In the part of the data below that opens with the line containing "Click the small" and closes with the line containing "click(43, 304)", substitute "check box" for every "checkbox" and write out those lines again, leaving everything else unchanged.

→ Information given:
-- Start --

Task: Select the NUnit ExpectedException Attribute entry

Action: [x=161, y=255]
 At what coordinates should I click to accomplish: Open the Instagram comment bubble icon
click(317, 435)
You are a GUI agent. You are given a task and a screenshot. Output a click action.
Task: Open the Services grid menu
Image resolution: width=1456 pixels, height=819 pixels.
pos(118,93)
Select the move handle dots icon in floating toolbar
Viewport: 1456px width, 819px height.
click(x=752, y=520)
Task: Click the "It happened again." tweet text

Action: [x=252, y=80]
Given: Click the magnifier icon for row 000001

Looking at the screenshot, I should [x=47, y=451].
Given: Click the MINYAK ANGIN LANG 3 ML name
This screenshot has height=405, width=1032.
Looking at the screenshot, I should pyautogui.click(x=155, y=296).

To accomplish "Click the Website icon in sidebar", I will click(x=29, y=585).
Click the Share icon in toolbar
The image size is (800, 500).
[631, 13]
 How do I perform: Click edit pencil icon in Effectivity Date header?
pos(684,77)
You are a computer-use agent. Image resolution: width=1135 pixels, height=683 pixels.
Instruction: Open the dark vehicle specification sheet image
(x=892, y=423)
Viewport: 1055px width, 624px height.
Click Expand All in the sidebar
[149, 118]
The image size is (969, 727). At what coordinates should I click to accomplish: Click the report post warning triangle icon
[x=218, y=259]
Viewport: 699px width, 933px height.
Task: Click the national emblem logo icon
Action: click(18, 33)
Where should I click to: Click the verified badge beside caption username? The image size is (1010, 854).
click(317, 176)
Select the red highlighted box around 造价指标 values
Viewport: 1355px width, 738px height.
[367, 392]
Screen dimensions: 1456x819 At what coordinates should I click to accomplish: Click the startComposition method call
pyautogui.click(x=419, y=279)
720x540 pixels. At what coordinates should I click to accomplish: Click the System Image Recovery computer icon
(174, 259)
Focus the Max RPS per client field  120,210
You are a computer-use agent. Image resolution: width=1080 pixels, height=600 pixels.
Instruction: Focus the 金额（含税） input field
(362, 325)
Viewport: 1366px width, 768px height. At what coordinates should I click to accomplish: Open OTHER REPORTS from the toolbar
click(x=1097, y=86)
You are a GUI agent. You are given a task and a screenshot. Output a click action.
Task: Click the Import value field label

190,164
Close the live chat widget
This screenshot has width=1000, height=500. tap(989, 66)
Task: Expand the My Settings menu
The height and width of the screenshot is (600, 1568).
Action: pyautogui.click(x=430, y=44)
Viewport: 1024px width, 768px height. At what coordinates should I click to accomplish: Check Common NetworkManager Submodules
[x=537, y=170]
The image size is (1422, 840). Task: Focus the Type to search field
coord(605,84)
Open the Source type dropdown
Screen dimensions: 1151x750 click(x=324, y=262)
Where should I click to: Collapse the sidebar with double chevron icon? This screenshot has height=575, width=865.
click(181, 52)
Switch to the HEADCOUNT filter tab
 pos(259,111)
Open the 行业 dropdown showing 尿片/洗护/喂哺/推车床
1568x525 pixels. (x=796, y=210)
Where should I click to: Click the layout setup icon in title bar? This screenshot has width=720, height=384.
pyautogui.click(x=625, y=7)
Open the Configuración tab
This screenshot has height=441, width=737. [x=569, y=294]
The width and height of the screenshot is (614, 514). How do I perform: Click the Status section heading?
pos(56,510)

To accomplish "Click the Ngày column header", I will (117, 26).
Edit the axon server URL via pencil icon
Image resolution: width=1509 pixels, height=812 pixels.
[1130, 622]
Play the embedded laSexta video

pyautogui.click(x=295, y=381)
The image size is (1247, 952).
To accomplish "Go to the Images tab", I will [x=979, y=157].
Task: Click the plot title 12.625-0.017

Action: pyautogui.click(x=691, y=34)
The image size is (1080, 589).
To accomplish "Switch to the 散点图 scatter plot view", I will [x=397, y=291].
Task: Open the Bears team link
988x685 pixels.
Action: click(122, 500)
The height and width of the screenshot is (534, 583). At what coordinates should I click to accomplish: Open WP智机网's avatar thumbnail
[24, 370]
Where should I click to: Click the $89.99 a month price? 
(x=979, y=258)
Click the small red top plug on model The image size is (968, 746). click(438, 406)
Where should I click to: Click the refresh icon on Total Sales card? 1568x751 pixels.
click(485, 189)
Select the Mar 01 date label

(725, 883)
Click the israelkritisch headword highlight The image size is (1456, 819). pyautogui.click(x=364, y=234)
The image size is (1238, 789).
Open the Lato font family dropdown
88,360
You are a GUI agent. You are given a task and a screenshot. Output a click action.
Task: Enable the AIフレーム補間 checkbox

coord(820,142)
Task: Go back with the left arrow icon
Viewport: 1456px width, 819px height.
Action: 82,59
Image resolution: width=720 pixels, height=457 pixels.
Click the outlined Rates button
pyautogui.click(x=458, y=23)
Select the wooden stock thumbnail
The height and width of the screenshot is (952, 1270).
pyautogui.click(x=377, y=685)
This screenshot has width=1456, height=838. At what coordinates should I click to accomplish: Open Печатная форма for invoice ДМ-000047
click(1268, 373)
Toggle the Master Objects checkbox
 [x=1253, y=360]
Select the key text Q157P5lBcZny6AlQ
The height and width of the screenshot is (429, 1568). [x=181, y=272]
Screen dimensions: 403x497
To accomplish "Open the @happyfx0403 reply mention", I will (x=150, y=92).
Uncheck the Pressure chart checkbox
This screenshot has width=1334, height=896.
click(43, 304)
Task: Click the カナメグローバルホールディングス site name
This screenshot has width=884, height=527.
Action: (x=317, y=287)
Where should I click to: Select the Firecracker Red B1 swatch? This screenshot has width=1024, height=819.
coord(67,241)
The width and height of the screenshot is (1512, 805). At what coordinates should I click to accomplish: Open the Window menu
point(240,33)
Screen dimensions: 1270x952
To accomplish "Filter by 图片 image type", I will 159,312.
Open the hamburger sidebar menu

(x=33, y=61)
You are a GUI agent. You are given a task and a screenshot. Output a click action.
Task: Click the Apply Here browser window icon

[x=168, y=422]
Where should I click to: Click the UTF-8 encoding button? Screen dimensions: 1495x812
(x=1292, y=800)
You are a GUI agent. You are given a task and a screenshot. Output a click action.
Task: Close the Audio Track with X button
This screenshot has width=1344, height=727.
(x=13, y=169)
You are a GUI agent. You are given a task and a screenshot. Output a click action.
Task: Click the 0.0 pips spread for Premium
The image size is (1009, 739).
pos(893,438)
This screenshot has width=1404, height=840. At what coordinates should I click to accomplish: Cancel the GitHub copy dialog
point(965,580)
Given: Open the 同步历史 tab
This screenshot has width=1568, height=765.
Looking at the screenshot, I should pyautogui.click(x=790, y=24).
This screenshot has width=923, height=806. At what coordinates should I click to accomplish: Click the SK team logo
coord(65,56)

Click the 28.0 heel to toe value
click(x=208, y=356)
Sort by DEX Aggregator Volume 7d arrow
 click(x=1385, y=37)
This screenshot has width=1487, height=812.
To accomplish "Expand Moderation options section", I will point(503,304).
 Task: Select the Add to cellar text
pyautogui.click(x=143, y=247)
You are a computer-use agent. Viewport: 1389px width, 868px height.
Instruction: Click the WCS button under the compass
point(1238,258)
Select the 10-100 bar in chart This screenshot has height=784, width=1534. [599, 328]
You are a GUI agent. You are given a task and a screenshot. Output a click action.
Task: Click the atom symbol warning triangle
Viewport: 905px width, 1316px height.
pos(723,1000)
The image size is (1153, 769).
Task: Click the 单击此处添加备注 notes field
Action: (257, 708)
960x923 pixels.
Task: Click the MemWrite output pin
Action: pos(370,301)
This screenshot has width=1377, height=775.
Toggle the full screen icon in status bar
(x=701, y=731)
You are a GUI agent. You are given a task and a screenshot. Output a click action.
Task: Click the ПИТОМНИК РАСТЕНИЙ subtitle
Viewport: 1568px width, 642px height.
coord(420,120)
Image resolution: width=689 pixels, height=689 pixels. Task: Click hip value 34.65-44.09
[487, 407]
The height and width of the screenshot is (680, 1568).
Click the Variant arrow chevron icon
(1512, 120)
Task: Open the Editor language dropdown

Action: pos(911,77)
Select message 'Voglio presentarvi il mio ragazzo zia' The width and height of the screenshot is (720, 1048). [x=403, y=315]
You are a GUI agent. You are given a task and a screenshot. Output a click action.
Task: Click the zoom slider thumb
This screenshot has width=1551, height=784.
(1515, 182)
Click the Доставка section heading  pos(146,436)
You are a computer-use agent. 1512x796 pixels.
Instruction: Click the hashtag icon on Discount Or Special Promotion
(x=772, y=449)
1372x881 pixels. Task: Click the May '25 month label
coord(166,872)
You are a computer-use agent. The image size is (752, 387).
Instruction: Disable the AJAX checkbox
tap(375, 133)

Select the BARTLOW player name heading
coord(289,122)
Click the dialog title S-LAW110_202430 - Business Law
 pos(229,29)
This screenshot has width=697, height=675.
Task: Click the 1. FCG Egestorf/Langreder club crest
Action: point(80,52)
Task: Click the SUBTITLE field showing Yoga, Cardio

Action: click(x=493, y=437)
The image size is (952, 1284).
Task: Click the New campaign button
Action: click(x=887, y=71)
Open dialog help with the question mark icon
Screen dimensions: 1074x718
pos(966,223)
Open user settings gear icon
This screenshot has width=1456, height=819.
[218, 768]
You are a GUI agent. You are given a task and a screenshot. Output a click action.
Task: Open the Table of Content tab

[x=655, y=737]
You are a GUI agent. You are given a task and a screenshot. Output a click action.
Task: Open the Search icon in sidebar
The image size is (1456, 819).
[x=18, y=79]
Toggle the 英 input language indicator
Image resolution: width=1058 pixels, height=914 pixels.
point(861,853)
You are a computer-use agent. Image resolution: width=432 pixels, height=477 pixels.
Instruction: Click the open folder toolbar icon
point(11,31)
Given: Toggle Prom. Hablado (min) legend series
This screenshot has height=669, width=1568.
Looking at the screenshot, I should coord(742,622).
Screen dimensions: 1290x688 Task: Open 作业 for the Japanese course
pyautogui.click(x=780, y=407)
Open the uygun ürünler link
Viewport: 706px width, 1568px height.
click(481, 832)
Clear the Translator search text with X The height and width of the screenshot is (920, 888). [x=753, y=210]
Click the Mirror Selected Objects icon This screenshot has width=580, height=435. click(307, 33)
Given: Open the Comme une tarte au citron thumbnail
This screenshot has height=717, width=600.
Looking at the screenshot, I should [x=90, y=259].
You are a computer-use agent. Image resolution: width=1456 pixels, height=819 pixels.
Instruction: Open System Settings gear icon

-- End --

→ The result:
Click the small red top plug on model The image size is (968, 746). click(438, 406)
Where should I click to: Click the refresh icon on Total Sales card? 1568x751 pixels.
click(485, 189)
Select the Mar 01 date label

(725, 883)
Click the israelkritisch headword highlight The image size is (1456, 819). pyautogui.click(x=364, y=234)
The image size is (1238, 789).
Open the Lato font family dropdown
88,360
You are a GUI agent. You are given a task and a screenshot. Output a click action.
Task: Enable the AIフレーム補間 check box

coord(820,142)
Task: Go back with the left arrow icon
Viewport: 1456px width, 819px height.
Action: 82,59
Image resolution: width=720 pixels, height=457 pixels.
Click the outlined Rates button
pyautogui.click(x=458, y=23)
Select the wooden stock thumbnail
The height and width of the screenshot is (952, 1270).
pyautogui.click(x=377, y=685)
This screenshot has width=1456, height=838. At what coordinates should I click to accomplish: Open Печатная форма for invoice ДМ-000047
click(1268, 373)
Toggle the Master Objects check box
 [x=1253, y=360]
Select the key text Q157P5lBcZny6AlQ
The height and width of the screenshot is (429, 1568). [x=181, y=272]
Screen dimensions: 403x497
To accomplish "Open the @happyfx0403 reply mention", I will (x=150, y=92).
Uncheck the Pressure chart check box
This screenshot has width=1334, height=896.
click(43, 304)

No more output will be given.